Problem: Edit the lines from the one with "At what coordinates" to the one with "point(717,381)" by replacing "beside" with "next to", and return only those lines with nothing else altered.

===== Data shown =====

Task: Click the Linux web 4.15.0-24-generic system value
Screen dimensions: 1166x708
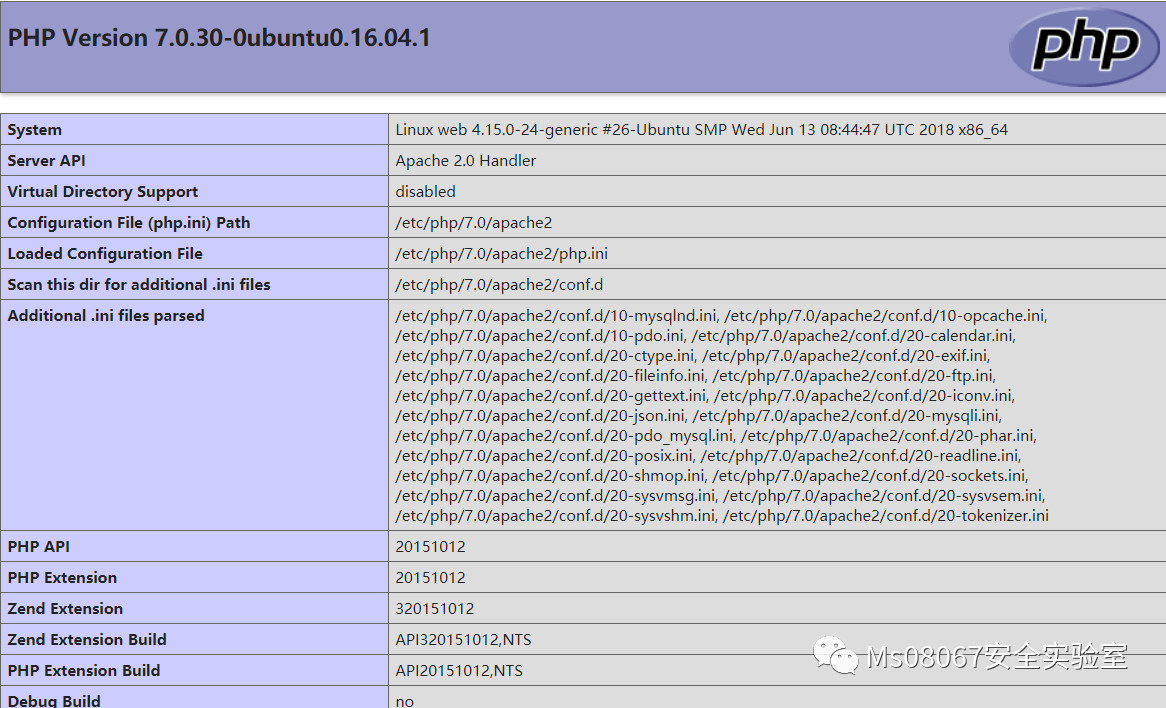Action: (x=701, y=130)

=====
===== Data shown =====

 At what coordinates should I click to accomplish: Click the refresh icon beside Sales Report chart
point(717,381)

=====
===== Data shown =====

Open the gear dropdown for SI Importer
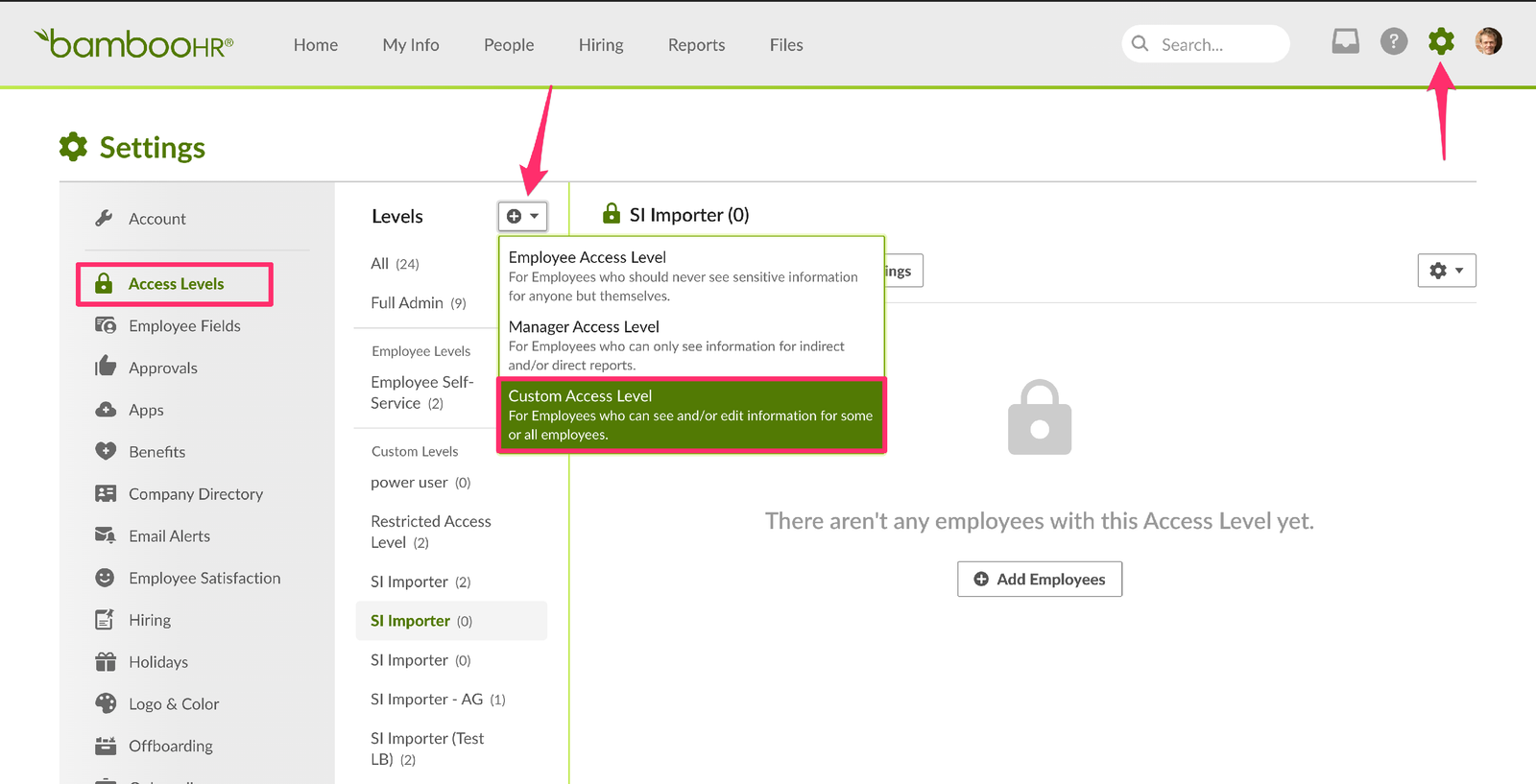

=====

Answer to the problem:
 At what coordinates should I click to accomplish: Click the refresh icon next to Sales Report chart
point(717,381)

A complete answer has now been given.